MATERIAL SHOWN:
* * *
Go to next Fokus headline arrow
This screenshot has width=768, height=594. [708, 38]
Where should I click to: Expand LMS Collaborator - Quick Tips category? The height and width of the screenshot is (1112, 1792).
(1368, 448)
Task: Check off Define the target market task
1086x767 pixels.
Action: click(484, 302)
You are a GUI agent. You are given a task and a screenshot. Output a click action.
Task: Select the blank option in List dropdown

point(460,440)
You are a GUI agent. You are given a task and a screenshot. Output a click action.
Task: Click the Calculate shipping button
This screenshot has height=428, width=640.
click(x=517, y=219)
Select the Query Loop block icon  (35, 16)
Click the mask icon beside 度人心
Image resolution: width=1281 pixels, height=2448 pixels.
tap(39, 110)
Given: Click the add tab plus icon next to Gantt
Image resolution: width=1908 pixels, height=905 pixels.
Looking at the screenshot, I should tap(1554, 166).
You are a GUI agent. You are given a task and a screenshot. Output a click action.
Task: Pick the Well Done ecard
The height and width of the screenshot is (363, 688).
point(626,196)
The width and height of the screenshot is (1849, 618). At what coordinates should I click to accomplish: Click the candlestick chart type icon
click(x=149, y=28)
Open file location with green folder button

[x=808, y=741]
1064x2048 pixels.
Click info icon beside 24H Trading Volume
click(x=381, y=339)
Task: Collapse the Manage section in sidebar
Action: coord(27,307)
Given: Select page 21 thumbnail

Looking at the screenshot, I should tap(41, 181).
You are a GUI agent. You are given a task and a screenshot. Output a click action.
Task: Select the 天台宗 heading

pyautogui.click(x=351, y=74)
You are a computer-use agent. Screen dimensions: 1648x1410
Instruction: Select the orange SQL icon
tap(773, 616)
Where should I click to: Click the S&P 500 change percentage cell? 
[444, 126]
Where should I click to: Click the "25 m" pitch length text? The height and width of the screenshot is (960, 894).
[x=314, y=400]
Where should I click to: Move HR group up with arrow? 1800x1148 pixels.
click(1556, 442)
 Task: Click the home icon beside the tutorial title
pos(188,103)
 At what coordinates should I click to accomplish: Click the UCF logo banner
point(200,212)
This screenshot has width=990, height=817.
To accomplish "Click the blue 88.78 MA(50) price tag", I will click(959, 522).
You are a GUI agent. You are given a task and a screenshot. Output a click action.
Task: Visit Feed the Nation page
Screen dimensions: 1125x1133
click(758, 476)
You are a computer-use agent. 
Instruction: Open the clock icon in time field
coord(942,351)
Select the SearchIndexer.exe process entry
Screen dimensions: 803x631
* * *
TASK DETAILS: Retype the data in full, precisely as given.

ANSWER BOX:
Go to next Fokus headline arrow
This screenshot has width=768, height=594. [708, 38]
Where should I click to: Expand LMS Collaborator - Quick Tips category? The height and width of the screenshot is (1112, 1792).
(1368, 448)
Task: Check off Define the target market task
1086x767 pixels.
Action: click(484, 302)
You are a GUI agent. You are given a task and a screenshot. Output a click action.
Task: Select the blank option in List dropdown

point(460,440)
You are a GUI agent. You are given a task and a screenshot. Output a click action.
Task: Click the Calculate shipping button
This screenshot has height=428, width=640.
click(x=517, y=219)
Select the Query Loop block icon  (35, 16)
Click the mask icon beside 度人心
Image resolution: width=1281 pixels, height=2448 pixels.
tap(39, 110)
Given: Click the add tab plus icon next to Gantt
Image resolution: width=1908 pixels, height=905 pixels.
Looking at the screenshot, I should tap(1554, 166).
You are a GUI agent. You are given a task and a screenshot. Output a click action.
Task: Pick the Well Done ecard
The height and width of the screenshot is (363, 688).
point(626,196)
The width and height of the screenshot is (1849, 618). At what coordinates should I click to accomplish: Click the candlestick chart type icon
click(x=149, y=28)
Open file location with green folder button

[x=808, y=741]
1064x2048 pixels.
Click info icon beside 24H Trading Volume
click(x=381, y=339)
Task: Collapse the Manage section in sidebar
Action: coord(27,307)
Given: Select page 21 thumbnail

Looking at the screenshot, I should tap(41, 181).
You are a GUI agent. You are given a task and a screenshot. Output a click action.
Task: Select the 天台宗 heading

pyautogui.click(x=351, y=74)
You are a computer-use agent. Screen dimensions: 1648x1410
Instruction: Select the orange SQL icon
tap(773, 616)
Where should I click to: Click the S&P 500 change percentage cell? 
[444, 126]
Where should I click to: Click the "25 m" pitch length text? The height and width of the screenshot is (960, 894).
[x=314, y=400]
Where should I click to: Move HR group up with arrow? 1800x1148 pixels.
click(1556, 442)
 Task: Click the home icon beside the tutorial title
pos(188,103)
 At what coordinates should I click to accomplish: Click the UCF logo banner
point(200,212)
This screenshot has width=990, height=817.
To accomplish "Click the blue 88.78 MA(50) price tag", I will click(959, 522).
You are a GUI agent. You are given a task and a screenshot. Output a click action.
Task: Visit Feed the Nation page
Screen dimensions: 1125x1133
click(758, 476)
You are a computer-use agent. 
Instruction: Open the clock icon in time field
coord(942,351)
Select the SearchIndexer.exe process entry
Screen dimensions: 803x631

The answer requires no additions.